• _Twój cel_
Zamień „aperture” na „shutter speed” w wierszach materiału, zaczynając od wiersza z „The image size” aż do końca materiału, i przepisz je bez innych zmian. Obrazy pomiń w odpowiedzi.

[Dane o elementach i położeniu tekstu]
==========
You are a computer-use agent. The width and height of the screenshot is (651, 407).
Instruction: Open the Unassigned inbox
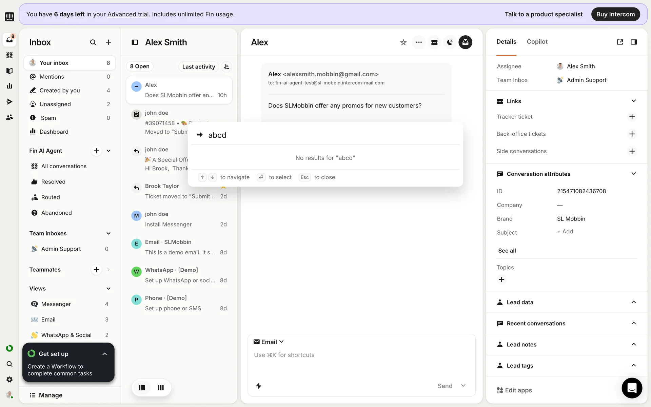pyautogui.click(x=55, y=104)
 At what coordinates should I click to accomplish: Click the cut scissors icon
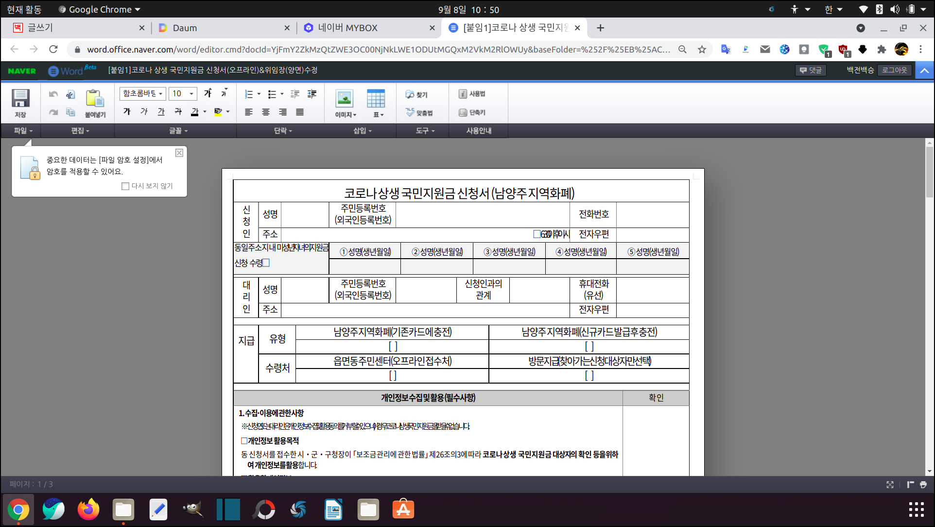pos(70,94)
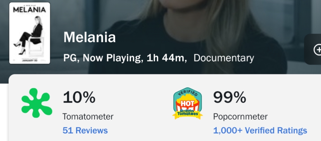Select the Tomatometer label
This screenshot has width=321, height=141.
[x=88, y=117]
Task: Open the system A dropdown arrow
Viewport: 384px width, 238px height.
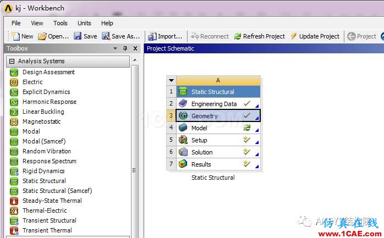Action: pyautogui.click(x=171, y=80)
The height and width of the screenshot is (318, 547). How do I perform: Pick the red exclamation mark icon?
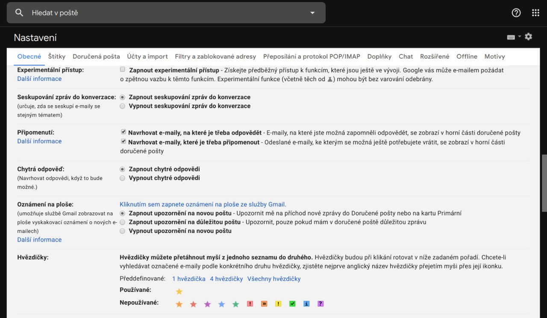tap(250, 304)
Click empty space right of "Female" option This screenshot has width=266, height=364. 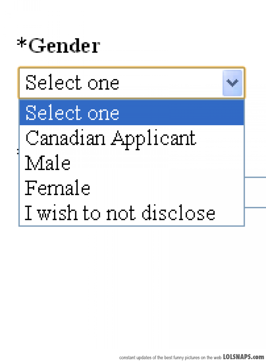click(165, 188)
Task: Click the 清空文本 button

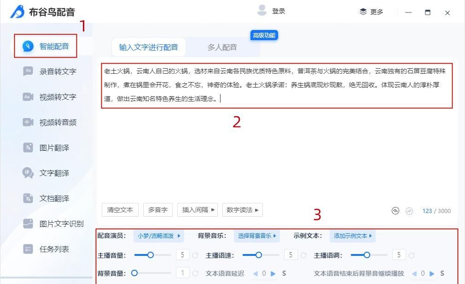Action: tap(120, 210)
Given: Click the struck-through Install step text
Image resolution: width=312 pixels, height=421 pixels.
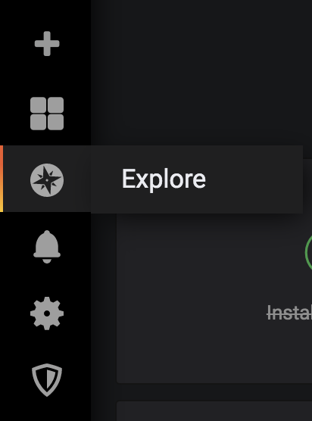Looking at the screenshot, I should coord(289,313).
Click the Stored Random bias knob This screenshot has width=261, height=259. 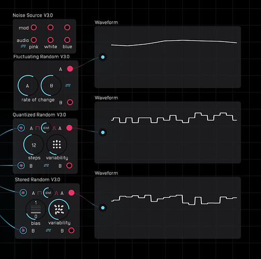tap(36, 209)
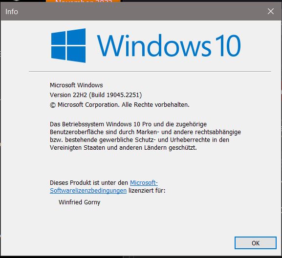282x258 pixels.
Task: Click 'Windows 10 Pro' in the paragraph
Action: click(x=129, y=124)
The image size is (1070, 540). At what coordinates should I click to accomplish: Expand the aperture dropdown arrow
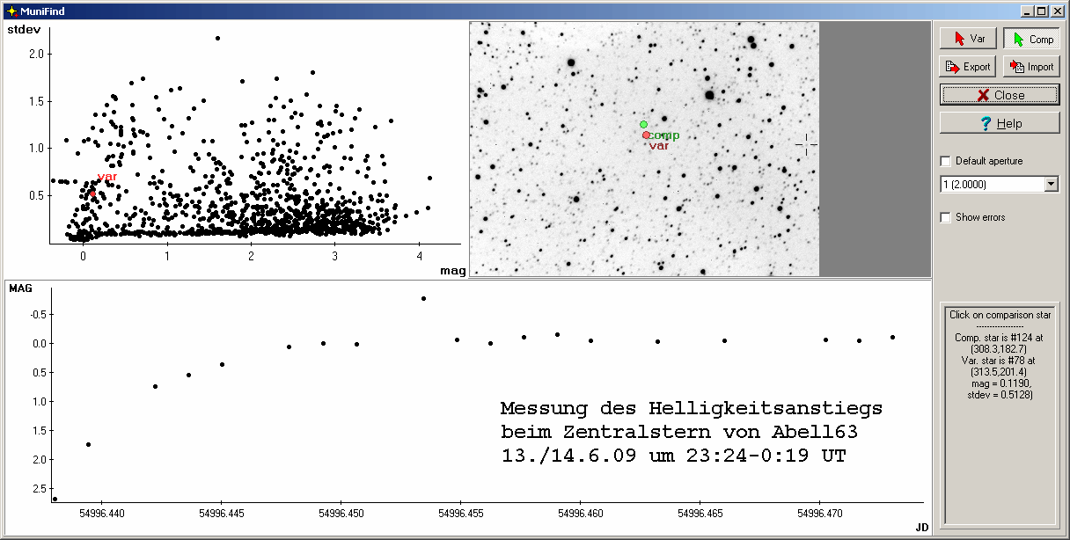coord(1051,184)
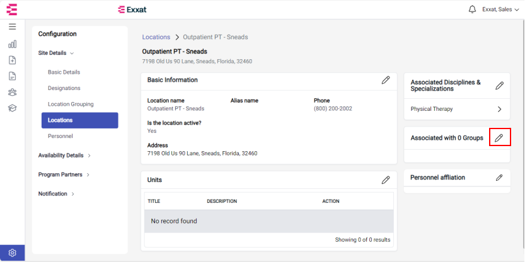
==========
• _Wynik zadania_
The image size is (1070, 540). At what coordinates should I click to accomplish: Expand the shutter speed dropdown arrow
coord(1051,184)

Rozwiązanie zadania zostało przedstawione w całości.